MATERIAL PROVIDED
[Start of section]

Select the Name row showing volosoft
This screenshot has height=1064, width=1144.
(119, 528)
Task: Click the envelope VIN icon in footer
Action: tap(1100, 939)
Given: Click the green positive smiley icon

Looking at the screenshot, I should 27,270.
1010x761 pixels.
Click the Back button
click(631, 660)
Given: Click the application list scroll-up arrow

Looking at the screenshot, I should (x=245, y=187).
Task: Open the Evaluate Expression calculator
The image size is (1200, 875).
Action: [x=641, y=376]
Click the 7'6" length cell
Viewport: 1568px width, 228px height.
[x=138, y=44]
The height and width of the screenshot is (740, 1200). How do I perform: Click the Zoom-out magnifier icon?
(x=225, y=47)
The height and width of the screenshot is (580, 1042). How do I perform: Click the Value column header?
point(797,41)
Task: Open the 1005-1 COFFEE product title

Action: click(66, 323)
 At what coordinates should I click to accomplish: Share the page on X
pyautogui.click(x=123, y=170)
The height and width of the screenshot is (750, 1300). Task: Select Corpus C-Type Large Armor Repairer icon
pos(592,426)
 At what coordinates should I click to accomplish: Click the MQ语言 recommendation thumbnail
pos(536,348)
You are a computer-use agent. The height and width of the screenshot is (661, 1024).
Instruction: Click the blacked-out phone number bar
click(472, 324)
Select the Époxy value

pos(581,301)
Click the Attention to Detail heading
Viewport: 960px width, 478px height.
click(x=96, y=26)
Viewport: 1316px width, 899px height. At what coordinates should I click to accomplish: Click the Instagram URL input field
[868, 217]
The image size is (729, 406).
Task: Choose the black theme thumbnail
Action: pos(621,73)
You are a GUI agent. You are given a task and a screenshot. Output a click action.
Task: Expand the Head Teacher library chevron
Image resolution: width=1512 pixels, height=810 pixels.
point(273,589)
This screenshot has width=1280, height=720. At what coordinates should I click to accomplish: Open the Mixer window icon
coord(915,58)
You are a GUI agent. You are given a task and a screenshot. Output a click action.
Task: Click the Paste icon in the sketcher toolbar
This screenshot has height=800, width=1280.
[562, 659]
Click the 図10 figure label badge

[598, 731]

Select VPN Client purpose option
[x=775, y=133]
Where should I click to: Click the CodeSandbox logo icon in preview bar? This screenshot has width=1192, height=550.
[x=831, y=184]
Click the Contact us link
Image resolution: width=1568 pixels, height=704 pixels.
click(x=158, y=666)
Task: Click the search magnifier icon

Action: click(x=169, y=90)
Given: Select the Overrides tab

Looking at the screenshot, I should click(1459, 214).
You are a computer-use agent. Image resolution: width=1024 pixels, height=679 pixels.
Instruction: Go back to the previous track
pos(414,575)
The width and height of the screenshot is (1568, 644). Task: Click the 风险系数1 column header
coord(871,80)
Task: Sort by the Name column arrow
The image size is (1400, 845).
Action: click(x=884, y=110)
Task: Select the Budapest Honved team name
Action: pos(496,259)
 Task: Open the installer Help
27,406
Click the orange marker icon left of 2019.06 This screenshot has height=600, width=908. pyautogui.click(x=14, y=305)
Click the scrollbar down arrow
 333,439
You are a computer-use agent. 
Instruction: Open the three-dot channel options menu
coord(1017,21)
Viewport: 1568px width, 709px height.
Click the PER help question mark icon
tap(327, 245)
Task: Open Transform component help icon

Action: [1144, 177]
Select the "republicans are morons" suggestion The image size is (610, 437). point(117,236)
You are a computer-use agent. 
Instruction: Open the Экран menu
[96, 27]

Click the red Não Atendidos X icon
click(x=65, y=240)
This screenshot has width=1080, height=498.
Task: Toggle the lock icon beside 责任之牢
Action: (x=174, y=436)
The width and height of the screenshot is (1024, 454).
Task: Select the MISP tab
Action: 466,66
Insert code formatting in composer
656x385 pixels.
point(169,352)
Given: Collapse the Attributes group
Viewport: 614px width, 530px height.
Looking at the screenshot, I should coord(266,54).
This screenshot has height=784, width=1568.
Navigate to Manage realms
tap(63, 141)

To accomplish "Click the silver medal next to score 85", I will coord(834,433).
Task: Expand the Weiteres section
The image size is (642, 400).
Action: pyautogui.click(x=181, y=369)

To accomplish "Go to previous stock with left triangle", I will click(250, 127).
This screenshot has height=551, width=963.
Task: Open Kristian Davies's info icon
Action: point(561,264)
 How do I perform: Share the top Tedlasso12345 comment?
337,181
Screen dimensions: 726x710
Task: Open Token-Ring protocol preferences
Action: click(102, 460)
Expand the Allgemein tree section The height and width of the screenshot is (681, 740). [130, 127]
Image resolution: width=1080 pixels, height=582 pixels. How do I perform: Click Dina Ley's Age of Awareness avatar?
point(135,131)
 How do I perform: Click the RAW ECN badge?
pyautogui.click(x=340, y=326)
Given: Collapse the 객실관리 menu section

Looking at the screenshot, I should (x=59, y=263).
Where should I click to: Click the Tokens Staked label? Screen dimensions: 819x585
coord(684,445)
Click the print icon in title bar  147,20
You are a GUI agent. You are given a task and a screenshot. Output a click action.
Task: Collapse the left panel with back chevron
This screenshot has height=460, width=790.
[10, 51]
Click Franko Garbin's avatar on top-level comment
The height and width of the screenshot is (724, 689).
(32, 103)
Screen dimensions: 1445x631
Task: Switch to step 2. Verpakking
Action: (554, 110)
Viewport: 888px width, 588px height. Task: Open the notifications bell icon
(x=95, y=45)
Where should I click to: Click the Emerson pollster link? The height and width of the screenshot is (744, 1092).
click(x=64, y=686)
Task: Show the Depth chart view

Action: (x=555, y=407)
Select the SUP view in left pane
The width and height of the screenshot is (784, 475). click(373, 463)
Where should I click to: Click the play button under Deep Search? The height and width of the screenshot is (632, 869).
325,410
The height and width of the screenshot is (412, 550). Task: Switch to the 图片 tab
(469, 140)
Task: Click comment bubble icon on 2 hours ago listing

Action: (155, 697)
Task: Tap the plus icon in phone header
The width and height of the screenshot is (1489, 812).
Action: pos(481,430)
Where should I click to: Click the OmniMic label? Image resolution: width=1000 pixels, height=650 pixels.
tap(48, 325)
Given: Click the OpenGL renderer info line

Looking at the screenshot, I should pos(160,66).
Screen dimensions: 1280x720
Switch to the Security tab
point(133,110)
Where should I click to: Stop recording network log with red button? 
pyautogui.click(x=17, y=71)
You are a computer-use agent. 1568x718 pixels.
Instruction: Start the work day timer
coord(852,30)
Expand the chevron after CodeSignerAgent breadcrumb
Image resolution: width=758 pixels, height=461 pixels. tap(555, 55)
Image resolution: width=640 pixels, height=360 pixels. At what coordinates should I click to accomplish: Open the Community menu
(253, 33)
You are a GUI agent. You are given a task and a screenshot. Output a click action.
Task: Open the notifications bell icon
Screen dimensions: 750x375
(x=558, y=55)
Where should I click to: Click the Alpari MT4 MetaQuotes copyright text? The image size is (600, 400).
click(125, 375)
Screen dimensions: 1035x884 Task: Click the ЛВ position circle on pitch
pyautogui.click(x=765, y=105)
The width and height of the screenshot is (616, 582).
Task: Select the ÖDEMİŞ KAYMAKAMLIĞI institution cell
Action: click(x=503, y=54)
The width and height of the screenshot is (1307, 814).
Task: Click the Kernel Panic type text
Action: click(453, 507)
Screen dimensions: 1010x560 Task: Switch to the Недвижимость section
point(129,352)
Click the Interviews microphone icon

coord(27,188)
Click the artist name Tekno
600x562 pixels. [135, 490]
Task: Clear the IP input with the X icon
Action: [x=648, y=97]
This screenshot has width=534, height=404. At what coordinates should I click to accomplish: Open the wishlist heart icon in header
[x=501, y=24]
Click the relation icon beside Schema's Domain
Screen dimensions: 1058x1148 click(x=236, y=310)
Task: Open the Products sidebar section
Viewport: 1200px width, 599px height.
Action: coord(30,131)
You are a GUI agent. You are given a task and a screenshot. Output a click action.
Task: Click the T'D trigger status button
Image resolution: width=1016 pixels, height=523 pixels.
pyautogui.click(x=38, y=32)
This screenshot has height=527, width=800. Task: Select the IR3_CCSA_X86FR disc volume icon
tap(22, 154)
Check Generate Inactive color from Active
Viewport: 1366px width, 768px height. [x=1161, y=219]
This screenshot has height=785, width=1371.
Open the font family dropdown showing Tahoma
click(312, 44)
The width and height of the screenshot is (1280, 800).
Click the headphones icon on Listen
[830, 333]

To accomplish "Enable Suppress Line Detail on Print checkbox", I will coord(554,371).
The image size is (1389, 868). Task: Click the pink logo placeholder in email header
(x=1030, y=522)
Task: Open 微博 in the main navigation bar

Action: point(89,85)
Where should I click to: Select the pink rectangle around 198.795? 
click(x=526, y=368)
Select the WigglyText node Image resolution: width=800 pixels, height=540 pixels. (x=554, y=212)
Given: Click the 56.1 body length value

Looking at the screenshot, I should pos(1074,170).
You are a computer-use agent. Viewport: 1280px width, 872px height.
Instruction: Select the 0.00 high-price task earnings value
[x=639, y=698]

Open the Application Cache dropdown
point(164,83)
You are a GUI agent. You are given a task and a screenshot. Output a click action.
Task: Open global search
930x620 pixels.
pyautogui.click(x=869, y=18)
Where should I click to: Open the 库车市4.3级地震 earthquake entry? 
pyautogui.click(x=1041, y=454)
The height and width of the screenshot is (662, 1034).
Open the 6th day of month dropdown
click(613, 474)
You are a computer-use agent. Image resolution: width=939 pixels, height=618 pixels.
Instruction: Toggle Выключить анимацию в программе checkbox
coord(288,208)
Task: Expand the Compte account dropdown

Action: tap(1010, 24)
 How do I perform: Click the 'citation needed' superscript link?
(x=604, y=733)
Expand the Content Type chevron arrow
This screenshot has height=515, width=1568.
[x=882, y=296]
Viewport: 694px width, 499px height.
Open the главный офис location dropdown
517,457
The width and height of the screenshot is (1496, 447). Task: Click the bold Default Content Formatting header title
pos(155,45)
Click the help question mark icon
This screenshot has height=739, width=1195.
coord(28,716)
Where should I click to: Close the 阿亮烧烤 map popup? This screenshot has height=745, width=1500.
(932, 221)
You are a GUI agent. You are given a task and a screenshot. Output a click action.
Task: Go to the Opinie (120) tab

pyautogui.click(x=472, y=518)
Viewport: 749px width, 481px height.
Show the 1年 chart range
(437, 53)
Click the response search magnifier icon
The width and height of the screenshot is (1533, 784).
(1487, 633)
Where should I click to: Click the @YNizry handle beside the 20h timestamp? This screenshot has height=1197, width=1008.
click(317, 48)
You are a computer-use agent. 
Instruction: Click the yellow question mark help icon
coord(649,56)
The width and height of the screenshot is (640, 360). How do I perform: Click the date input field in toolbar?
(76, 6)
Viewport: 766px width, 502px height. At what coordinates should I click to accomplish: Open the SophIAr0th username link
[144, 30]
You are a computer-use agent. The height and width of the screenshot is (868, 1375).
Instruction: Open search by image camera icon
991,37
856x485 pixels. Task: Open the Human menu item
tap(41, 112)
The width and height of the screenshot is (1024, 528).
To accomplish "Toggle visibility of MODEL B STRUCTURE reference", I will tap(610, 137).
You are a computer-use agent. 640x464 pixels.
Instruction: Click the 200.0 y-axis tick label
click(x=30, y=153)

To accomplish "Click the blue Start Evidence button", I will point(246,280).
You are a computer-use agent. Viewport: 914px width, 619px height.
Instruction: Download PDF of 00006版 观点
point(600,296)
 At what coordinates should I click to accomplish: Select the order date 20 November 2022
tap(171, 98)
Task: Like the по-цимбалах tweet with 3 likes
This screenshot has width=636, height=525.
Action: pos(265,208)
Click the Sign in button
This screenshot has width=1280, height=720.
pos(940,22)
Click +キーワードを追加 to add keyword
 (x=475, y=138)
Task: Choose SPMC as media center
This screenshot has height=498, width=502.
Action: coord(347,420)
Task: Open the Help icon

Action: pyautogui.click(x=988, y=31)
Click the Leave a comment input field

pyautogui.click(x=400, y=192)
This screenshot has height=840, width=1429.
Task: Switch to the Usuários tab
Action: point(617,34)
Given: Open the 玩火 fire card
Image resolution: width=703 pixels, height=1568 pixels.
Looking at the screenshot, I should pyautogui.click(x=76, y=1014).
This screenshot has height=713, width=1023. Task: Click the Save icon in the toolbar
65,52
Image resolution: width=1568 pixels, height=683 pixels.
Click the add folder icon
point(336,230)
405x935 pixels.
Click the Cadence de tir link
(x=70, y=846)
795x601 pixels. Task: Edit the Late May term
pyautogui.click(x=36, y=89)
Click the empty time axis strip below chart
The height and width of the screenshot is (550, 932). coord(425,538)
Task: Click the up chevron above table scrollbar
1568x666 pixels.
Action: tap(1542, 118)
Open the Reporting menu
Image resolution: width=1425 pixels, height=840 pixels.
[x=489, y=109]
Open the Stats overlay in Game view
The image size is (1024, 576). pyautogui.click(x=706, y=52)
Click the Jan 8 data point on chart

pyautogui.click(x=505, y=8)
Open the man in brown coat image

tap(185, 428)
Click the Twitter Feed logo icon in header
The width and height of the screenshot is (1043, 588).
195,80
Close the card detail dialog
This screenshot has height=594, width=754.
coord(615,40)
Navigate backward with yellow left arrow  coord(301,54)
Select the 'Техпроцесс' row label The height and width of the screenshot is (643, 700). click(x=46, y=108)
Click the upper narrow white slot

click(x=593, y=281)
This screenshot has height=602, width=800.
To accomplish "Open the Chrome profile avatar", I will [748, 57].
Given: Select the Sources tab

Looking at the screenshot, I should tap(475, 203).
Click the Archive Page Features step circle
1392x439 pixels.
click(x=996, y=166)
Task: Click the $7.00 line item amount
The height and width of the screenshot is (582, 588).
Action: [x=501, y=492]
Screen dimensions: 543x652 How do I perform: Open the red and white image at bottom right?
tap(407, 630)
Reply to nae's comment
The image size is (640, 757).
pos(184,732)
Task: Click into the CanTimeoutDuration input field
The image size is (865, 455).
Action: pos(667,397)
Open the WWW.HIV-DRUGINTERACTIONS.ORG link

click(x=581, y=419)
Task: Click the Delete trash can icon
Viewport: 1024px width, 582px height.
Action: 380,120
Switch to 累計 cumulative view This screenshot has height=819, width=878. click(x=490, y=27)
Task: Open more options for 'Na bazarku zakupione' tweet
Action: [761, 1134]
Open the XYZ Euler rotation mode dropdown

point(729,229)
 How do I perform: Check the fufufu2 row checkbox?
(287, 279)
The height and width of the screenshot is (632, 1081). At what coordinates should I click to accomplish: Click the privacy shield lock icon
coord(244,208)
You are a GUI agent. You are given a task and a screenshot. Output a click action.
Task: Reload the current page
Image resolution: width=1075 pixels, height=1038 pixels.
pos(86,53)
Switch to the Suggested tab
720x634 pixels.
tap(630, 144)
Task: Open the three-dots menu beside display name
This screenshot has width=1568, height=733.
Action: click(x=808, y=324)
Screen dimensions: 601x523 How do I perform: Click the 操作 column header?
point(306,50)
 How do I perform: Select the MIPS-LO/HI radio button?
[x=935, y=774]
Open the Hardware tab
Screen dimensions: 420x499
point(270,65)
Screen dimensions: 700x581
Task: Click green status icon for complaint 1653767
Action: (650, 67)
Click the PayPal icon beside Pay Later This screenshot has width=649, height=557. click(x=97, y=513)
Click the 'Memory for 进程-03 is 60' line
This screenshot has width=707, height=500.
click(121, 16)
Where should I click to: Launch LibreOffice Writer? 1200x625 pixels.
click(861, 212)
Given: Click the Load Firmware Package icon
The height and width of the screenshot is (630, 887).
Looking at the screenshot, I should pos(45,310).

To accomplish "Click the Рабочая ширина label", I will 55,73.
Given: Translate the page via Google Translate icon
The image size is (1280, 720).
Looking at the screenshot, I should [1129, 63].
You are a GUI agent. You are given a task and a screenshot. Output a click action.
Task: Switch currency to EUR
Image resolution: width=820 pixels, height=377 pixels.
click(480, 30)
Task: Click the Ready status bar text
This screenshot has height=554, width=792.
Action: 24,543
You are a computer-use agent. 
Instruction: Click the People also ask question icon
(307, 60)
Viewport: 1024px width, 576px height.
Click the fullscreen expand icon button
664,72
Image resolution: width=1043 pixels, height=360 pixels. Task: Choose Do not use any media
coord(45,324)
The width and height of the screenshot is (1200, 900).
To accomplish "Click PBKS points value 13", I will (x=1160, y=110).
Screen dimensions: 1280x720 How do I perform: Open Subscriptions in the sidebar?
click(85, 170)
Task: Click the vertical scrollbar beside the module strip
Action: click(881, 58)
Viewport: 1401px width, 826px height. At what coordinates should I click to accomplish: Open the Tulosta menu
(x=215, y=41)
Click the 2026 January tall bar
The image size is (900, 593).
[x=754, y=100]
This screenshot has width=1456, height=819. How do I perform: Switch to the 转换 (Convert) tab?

[End of section]

Please give an exact copy of the entries above, from the line with "Click the add folder icon" down to the line with "Task: Click the up", inclusive, and nothing else.

Click the add folder icon
point(336,230)
405x935 pixels.
Click the Cadence de tir link
(x=70, y=846)
795x601 pixels. Task: Edit the Late May term
pyautogui.click(x=36, y=89)
Click the empty time axis strip below chart
The height and width of the screenshot is (550, 932). coord(425,538)
Task: Click the up chevron above table scrollbar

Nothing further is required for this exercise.